I concur with the result herein solely under the compulsion of the decision of the Supreme Court in People v. Britton (1935) 4 Cal.2d 622 [52 P.2d 217, 102 A.L.R. 1065], by which we are bound. (Weil v. Weil (1951) 37 Cal.2d 770, 776 [236 P.2d 159].)
*411If we were not limited by that decision and were free to approach the problem as one of first impression, I would prefer to apply the same rule that is applicable in other cases of jury misconduct under Penal Code section 1181, subdivision 3; that rule is that jury misconduct raises a presumption of prejudice which may be.rebutted by proof that the misconduct did not in fact work to the defendant’s detriment and that he suffered no prejudice by reason thereof. (See dissenting opinion in People v.
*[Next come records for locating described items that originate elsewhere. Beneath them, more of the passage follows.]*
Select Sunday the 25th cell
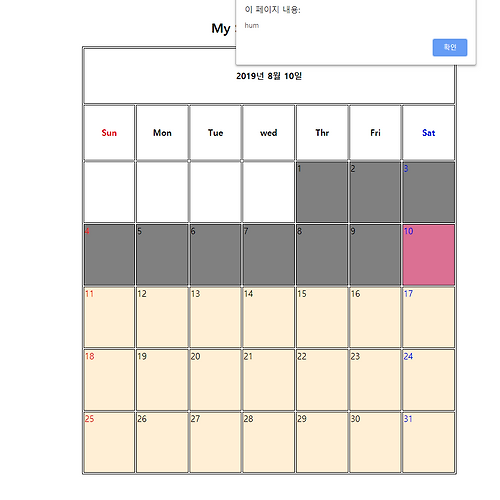Screen dimensions: 500x500 pos(109,442)
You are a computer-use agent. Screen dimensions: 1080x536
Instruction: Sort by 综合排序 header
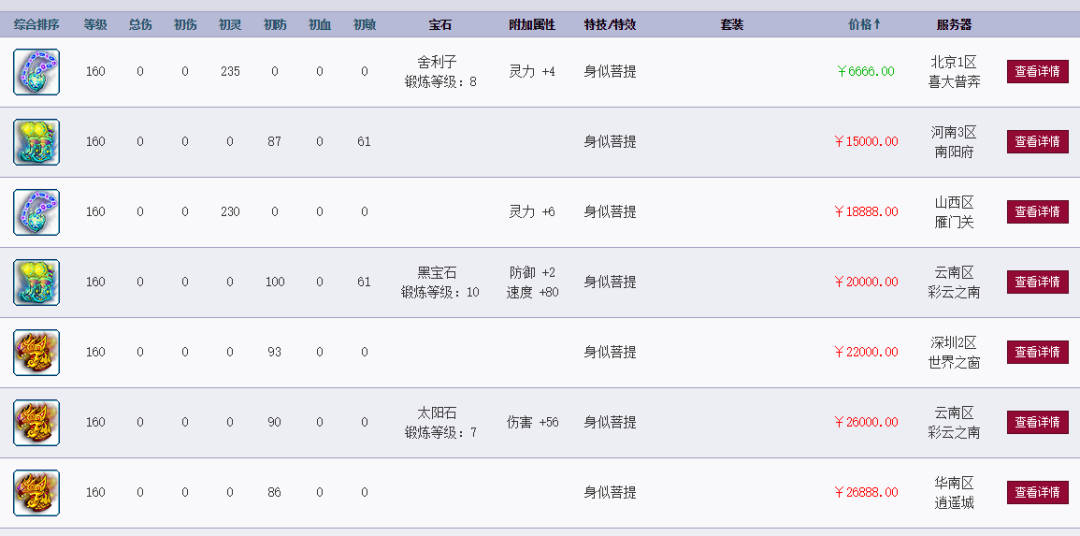37,25
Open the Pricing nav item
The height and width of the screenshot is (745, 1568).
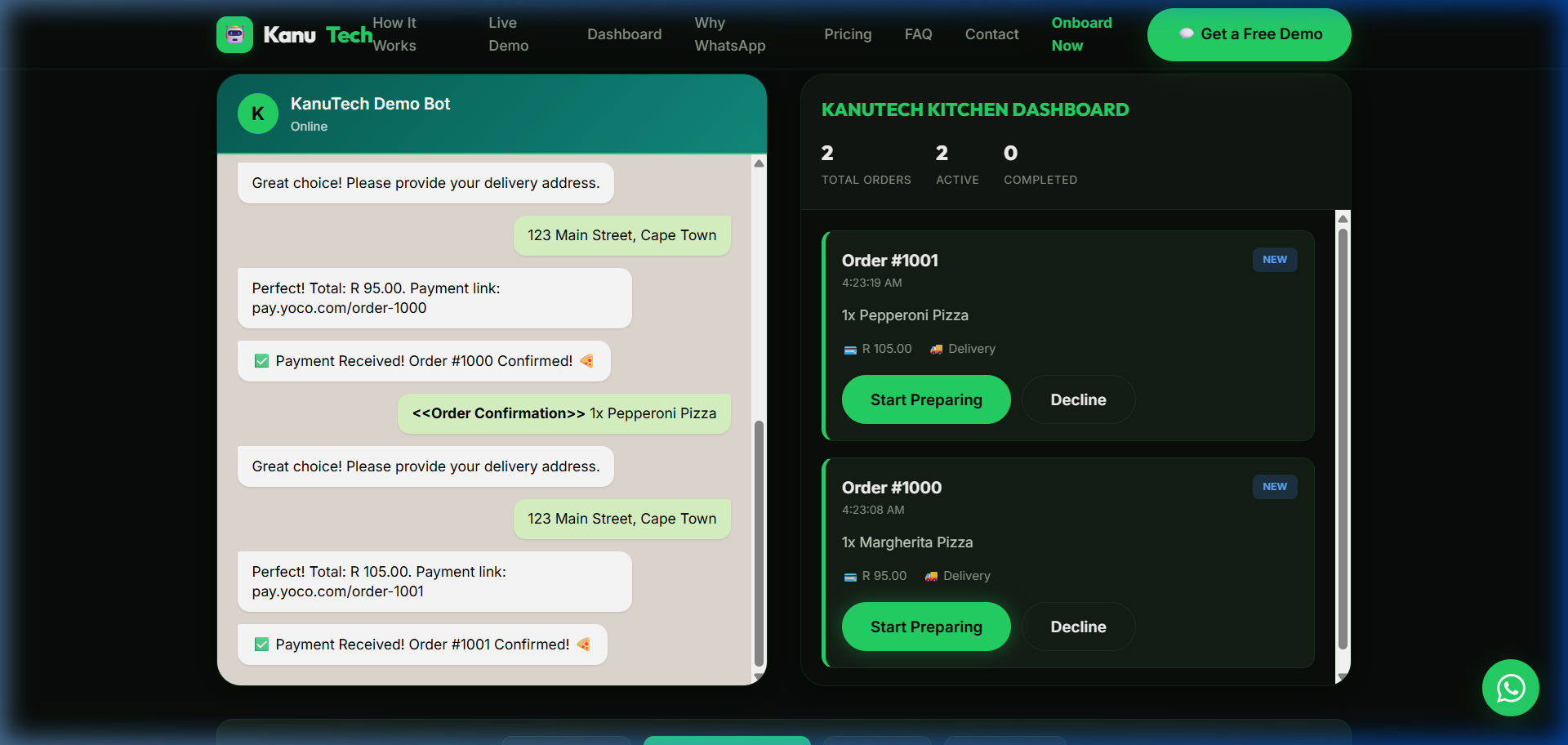(x=848, y=34)
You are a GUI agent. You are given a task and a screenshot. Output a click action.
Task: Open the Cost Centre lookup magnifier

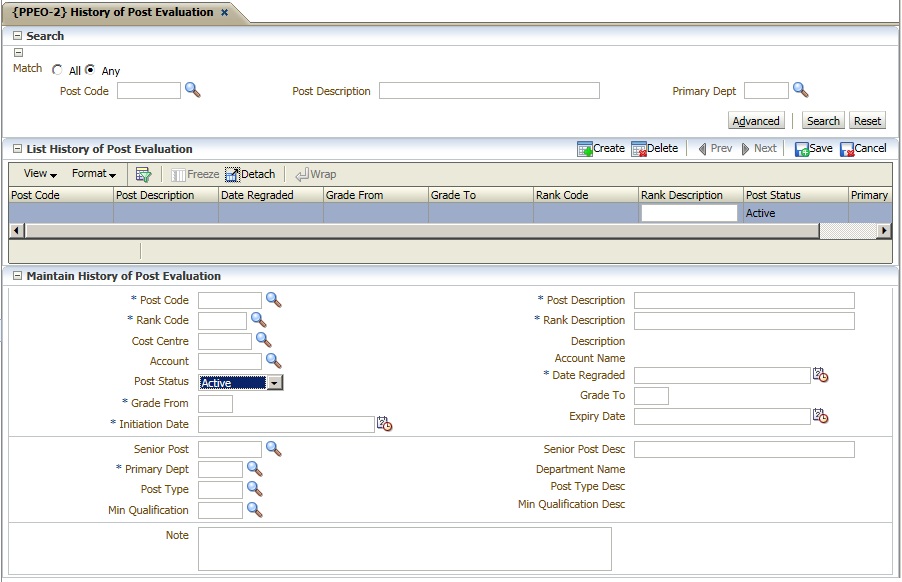(x=264, y=340)
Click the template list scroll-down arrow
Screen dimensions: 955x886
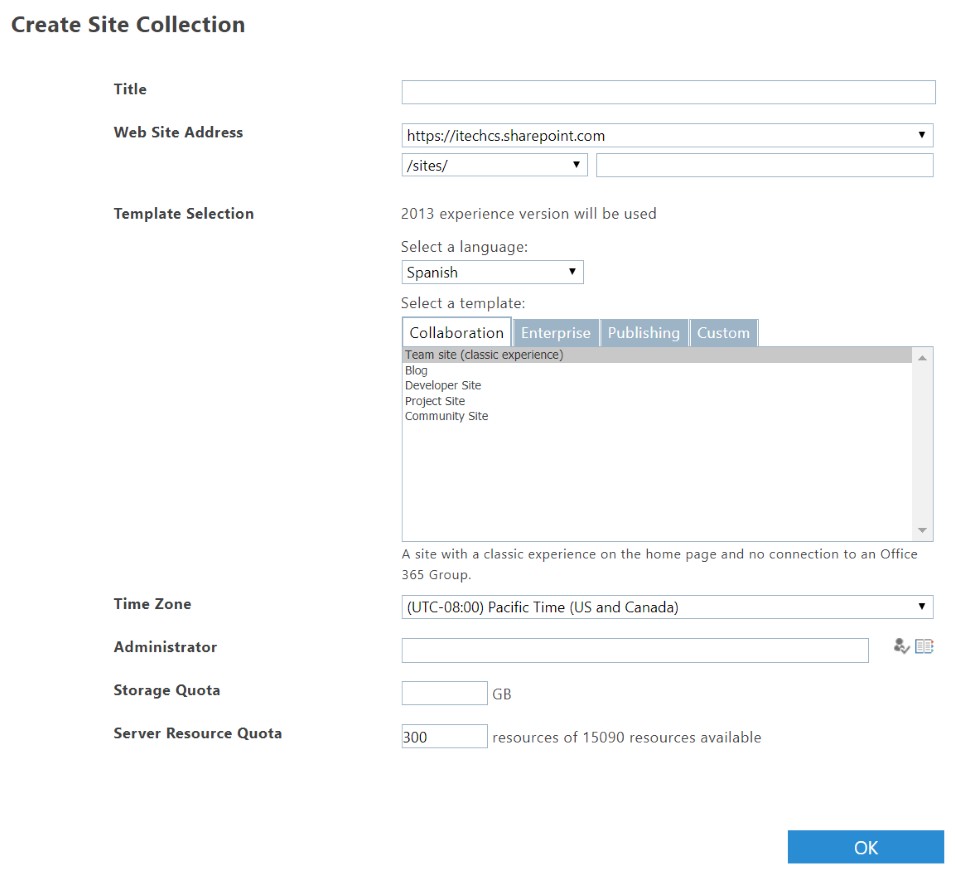(x=922, y=530)
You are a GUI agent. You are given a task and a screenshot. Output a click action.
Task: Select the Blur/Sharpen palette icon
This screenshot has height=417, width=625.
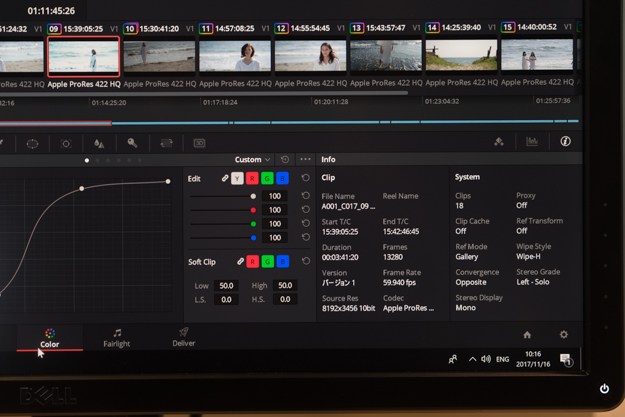[99, 143]
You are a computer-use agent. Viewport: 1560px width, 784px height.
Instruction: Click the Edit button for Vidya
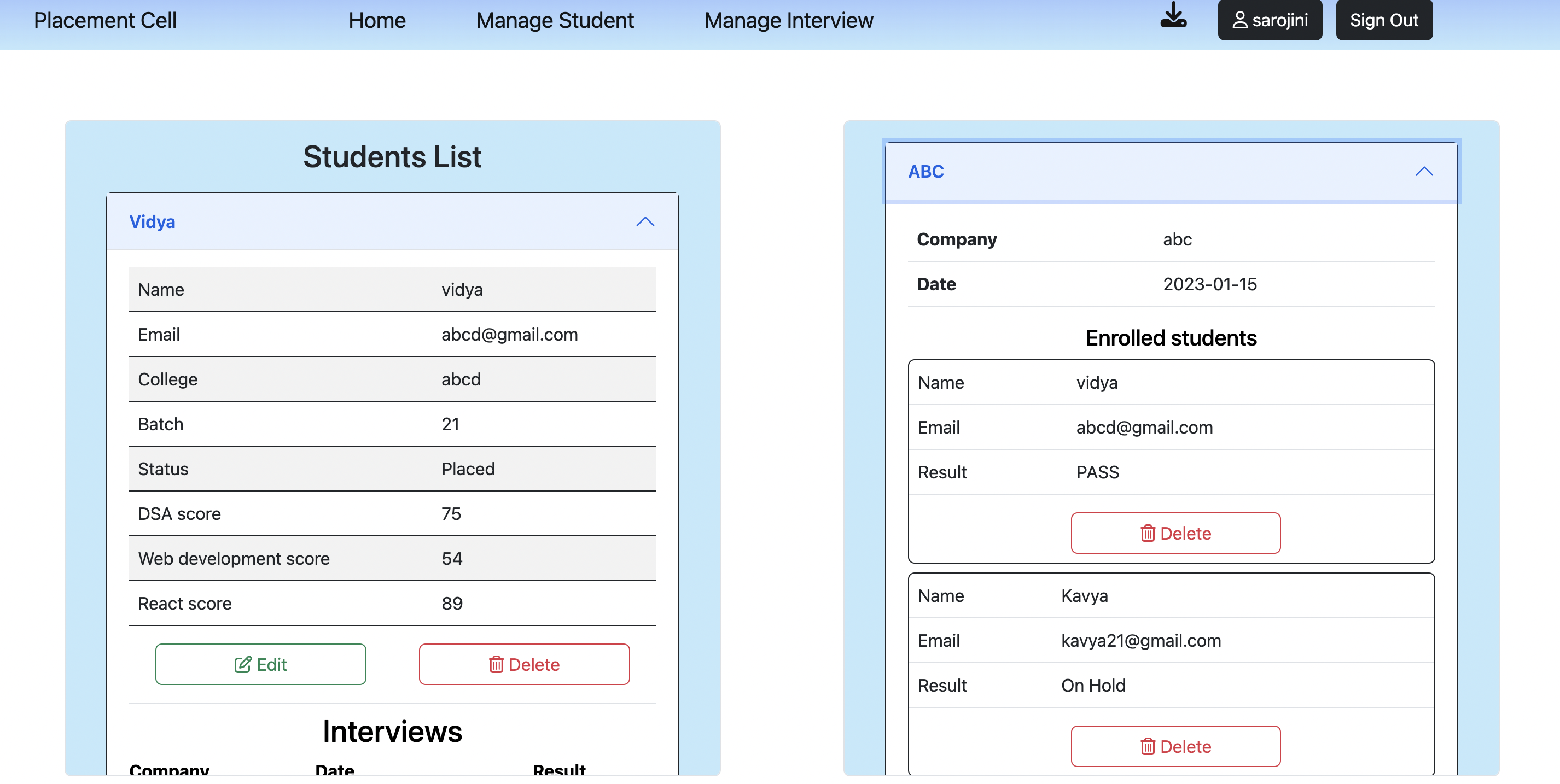coord(260,664)
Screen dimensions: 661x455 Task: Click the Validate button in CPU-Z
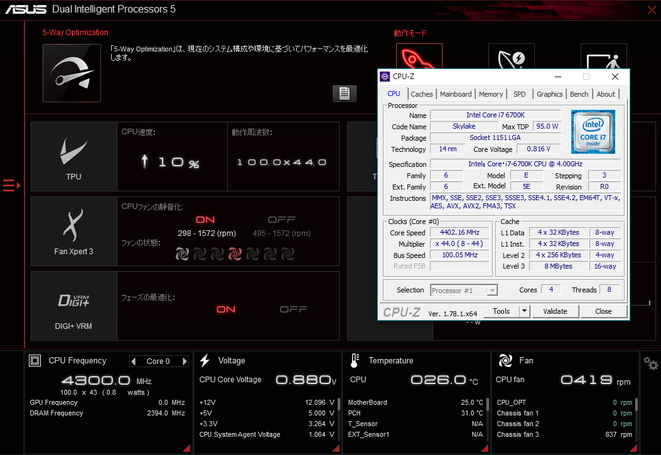point(555,311)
Britton, 4 Cal.2d 622, commencing at p. 623 [52 Cal.Rptr. 217, 102 A.L.R. 1065]; and also see In re Winchester (1960) 53 Cal.2d 528, 534-535 [2 Cal.Rptr. 296, 348 P.2d 904]; People v. Cord (1910) 157 Cal. 562, 571 [108 P. 511]; People v. Leary (1895) 105 Cal. 486, 491-494 [39 P. 24].)
I perceive no rational reason why a per se reversal rule should be applied in the factual context of the case at bench which on legal principle is indistinguishable from other situations involving jury misconduct.
Appellant’s petition for a hearing by the Supreme Court was denied February 21, 1974.